When I first read the book, texting was a new phase just beginning to grow in popularity. We clacked away at our Motorola Razors using T-9 texting, careful to keep an eye on how many messages we sent in a month so our parents’ bill didn’t skyrocket.

Fast-forward 10 years, and I’m the first to admit that I probably send more texts and emails in a day from my smartphone than I did in an entire month back then. I know I’m not alone.

Face-to-face conversation has been replaced with texting and tweeting. It’s convenient, and it takes away the strain of having to interact socially. You don’t have to control the emotions on your face or be mindful of body language when you’re interacting on Twitter and Facebook. You don’t have to leave the couch to send a text message. Heck, you don’t even have to get out of your pajamas to handle business in an email.

This isn’t a new observation I’m making. Sociologists have been ranting about the issue since before I even had a cell phone, but that lost human interaction is beginning to trickle into other places in our lives.

About once a month I go to Olive Garden for lunch with my mom. While there are still servers who bring me my food, I’m asked to order and pay on a computer.

For many years I’ve opted to use the self-checkout at Walmart and Meijer because being my own cashier is quicker than waiting for a cashier to do it.

Today on the radio I heard that due to the rising minimum wage, Wendy’s restaurants all across the country will soon have the option to replace clerks with computers. You would order your food from a machine.

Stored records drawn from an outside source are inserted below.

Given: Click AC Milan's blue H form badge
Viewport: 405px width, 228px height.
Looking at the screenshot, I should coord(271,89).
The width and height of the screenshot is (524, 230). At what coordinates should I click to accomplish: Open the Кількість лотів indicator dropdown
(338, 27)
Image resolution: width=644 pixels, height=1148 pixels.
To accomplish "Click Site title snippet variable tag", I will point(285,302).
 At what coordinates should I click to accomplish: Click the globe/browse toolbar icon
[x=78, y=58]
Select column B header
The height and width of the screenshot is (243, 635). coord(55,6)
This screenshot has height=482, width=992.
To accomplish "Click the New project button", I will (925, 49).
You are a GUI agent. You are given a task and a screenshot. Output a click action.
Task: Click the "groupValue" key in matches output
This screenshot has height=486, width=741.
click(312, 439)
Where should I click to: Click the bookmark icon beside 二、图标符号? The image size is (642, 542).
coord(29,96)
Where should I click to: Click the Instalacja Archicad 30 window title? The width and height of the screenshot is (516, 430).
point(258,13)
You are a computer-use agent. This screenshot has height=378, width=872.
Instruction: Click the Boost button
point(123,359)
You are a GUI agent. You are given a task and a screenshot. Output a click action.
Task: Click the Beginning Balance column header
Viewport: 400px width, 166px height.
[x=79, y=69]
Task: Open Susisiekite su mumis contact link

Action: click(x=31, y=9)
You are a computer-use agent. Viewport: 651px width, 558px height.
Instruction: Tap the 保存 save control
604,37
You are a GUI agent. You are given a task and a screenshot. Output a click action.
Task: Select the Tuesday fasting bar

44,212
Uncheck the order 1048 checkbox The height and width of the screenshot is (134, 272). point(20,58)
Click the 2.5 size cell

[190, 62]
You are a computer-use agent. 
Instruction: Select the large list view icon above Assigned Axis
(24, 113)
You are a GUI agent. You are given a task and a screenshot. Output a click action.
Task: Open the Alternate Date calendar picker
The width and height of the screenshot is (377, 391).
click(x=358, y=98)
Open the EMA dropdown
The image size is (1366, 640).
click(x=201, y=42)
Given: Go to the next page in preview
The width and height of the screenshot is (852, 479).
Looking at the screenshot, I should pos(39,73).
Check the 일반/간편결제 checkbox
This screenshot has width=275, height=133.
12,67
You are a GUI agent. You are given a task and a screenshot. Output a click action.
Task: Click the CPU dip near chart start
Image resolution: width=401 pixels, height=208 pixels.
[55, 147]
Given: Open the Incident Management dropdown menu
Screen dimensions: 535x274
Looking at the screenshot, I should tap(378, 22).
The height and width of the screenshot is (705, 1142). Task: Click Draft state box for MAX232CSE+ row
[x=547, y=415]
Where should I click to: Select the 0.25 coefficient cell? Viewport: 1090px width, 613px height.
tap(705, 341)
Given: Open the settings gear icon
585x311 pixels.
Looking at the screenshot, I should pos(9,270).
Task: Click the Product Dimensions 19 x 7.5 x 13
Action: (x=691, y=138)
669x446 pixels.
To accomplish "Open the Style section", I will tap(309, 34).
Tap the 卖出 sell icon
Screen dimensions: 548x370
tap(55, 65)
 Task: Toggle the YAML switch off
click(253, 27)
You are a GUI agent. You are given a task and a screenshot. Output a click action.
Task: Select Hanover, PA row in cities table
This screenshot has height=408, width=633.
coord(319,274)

Maybe I’m an anomaly, but when I go out to eat — even to eat fast food — part of the reason is because of the human interaction. I’m one of those people who leaves notes for good waitresses on my bill to thank them for their kindness. I even enjoy the angsty teenager who begrudgingly hands me my spicy chicken nuggets.

Despite all the other factors of rising costs and convenience, it is imperative that our society be more mindful of the value of people. This is a fine line to walk, because valuable people deserve to be paid wages that pay the bills, but if that minimum standard is so high that it is more affordable (and convenient) to replace people with machines, we aren’t lauding them at all; we’re making them obsolete.

Unlike in “1984,” we still have control of our behavior. Nobody is forcing us to use technology; it has just become habit.

So here’s my challenge: Every night, try and take one waking hour to be completely unplugged. Go for a walk. Play an instrument. Read a book! When you’re out with friends and family, put your phones in the middle of the table. The first to touch their phone picks up the next round of drinks, the bill, etc.

Show the people around you they are valuable, and see how far that courtesy goes.